Interestingly, Reinheckel and his team have discovered another method that CTSL uses to ensure its own translation. The enzyme also evades the other mechanism that is initiated when cells are under stress. “We do not know how this happens yet, but we have seen that the mRNA of cathepsin is not encapsulated into stress granules, which are, as mentioned before, translationally silent protein/mRNA accumulations formed in stressed cells,” says the molecular biologist who believes that microRNAs play a key role in this process. The researchers used transgenic mice that carry the human cathepsin L gene to find out more. When they crossed the transgenic mice with tumour mice, Reinheckel and his team found that the transgene promoted tumour growth.

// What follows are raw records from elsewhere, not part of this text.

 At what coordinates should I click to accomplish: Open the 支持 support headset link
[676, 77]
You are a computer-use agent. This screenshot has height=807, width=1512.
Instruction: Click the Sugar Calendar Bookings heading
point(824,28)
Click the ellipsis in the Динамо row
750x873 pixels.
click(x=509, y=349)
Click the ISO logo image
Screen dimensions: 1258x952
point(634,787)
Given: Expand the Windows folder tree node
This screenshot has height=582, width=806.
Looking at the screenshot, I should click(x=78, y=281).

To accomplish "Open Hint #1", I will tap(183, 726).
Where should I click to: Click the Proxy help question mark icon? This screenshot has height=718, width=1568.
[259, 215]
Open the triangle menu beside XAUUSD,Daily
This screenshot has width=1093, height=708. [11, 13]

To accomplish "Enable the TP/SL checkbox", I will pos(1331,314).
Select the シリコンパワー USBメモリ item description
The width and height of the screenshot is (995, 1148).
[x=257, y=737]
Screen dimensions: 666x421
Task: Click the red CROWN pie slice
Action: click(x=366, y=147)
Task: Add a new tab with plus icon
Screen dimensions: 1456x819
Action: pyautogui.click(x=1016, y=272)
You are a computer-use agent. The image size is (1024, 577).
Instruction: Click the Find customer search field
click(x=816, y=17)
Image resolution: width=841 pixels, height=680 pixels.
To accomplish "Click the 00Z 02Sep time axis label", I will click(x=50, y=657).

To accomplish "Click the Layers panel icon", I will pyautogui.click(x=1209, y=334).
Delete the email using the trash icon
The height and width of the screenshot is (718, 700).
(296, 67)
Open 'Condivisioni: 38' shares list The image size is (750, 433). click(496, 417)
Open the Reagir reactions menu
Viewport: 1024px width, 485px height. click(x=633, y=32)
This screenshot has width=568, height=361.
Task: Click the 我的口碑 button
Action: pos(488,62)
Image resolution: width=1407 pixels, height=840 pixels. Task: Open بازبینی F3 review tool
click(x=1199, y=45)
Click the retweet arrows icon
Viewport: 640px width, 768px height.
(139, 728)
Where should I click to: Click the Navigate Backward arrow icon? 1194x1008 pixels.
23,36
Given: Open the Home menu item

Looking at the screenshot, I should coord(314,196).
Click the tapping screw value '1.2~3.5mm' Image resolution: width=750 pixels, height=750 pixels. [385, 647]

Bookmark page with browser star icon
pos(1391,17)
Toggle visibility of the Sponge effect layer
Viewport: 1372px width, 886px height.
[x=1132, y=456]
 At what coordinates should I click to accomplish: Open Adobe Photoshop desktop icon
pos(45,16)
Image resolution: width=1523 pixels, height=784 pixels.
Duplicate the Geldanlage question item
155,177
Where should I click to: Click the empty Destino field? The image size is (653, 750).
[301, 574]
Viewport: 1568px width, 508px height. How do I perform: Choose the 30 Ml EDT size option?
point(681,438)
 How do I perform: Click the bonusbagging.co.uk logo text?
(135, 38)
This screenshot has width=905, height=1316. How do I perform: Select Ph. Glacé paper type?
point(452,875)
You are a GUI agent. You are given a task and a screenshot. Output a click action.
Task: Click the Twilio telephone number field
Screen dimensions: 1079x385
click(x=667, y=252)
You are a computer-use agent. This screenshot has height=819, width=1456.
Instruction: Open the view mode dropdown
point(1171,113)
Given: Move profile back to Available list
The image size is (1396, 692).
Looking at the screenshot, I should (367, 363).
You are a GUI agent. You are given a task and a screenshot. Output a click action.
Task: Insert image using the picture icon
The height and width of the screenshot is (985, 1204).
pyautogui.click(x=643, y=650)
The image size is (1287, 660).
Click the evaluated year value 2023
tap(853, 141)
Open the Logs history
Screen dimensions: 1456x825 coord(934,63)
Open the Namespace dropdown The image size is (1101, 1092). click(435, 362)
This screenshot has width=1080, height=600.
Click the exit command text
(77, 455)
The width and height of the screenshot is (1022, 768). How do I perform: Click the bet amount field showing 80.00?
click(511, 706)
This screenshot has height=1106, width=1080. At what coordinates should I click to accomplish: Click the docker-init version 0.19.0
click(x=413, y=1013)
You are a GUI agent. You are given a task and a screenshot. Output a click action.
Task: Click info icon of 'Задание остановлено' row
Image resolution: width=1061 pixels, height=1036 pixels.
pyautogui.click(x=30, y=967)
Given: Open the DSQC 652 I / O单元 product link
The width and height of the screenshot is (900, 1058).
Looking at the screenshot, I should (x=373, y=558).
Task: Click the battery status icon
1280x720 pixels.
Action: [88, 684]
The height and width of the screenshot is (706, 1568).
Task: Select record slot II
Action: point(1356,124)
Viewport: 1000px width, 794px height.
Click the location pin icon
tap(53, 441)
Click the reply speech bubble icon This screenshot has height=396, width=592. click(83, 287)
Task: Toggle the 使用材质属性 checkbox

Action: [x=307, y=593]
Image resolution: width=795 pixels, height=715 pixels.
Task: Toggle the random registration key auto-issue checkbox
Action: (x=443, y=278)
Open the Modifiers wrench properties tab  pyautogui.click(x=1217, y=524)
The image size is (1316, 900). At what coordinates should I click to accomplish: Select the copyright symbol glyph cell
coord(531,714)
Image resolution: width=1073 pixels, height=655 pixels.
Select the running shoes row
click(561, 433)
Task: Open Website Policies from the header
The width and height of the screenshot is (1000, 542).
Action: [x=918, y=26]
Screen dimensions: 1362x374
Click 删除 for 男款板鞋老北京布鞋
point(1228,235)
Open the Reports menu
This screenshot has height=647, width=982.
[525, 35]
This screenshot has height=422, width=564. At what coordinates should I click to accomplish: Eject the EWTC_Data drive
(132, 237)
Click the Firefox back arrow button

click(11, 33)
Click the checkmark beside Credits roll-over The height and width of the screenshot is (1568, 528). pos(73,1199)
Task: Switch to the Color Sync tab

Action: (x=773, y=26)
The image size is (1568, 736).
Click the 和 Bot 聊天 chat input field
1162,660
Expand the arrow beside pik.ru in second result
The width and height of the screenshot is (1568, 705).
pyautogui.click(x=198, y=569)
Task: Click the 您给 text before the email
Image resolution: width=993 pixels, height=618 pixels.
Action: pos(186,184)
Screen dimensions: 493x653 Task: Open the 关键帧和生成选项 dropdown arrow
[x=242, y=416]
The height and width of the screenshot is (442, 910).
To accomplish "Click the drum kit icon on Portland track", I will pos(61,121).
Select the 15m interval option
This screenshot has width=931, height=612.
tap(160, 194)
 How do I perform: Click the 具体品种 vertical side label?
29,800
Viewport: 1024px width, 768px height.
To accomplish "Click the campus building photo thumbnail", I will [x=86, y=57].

Although this has huge potential in tumour treatment, it also has its disadvantages as the exact therapeutic window is not known. The complete inhibition of cathepsins (which is the same as cathepsin deficiency) could have a fatal outcome. Inhibitors that impede cathepsin extracellularly could present an alternative with fewer adverse effects. Such inhibitors could prevent tumour growth without interfering with cellular enzymes. “Inhibition obviously cannot cure cancer, it just creates an unfavourable environment that cells find it harder to adapt to,” says Reinheckel, suggesting that a combined use of chemotherapy and kinase inhibitors would be an effective treatment for tumours.